-- Task item --
In the listing that follows, how many lines have the word "first" in them? Give only the number.

*** Exercise inputs ***

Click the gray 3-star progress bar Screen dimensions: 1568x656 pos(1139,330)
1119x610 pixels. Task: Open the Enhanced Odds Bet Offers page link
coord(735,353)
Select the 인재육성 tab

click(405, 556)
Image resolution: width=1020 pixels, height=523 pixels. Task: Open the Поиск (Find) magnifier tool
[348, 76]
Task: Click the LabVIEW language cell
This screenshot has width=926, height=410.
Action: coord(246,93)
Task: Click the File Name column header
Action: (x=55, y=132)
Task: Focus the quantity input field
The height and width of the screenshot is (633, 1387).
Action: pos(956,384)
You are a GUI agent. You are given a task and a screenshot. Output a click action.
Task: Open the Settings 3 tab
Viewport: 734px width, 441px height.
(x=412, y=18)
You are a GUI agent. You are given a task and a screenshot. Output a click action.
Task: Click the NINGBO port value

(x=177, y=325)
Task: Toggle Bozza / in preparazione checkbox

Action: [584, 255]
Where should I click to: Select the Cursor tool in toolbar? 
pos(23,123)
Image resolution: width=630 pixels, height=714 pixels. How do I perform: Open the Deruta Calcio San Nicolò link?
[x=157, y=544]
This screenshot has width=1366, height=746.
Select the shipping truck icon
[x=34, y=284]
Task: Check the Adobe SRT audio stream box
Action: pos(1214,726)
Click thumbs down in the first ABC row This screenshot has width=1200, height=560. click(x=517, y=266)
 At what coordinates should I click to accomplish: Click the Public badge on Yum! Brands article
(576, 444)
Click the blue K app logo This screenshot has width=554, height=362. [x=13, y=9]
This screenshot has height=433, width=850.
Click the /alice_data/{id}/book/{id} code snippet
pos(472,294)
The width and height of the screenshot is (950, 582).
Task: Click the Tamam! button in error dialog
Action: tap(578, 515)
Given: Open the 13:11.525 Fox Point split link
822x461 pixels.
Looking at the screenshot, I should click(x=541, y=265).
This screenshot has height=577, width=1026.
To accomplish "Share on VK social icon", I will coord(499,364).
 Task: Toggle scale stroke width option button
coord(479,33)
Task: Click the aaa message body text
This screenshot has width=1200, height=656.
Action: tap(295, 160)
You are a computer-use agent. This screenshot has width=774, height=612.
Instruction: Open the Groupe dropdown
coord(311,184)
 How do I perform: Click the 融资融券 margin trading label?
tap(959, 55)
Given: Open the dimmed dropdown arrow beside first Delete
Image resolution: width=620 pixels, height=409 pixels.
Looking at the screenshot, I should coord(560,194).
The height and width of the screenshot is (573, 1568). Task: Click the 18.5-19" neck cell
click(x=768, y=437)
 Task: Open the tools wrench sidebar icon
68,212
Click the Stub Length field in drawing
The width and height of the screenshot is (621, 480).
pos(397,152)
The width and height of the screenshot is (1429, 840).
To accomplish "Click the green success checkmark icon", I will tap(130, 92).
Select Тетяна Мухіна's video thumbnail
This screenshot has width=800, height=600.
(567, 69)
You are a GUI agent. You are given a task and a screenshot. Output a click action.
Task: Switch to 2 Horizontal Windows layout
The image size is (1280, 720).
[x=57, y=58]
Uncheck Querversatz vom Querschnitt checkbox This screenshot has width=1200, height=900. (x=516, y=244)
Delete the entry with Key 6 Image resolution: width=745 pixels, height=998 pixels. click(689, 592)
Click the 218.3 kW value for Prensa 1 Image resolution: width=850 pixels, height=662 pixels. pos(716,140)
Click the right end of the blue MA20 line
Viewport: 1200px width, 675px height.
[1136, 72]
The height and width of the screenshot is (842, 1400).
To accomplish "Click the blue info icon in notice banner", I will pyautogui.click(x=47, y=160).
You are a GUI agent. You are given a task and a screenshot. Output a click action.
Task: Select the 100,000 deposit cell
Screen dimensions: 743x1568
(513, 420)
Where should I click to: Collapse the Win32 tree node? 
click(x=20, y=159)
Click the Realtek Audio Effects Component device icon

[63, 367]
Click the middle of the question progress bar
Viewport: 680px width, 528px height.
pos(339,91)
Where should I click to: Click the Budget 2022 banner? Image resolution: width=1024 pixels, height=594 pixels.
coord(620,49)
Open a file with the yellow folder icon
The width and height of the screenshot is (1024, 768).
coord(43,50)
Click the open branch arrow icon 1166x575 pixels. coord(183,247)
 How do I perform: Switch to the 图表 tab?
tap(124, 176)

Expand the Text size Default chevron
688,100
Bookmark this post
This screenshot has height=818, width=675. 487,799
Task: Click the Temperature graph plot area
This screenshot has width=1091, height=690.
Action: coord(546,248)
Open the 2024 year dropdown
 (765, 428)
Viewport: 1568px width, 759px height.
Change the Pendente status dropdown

*** End of Exercise inputs ***

-- Written response --
2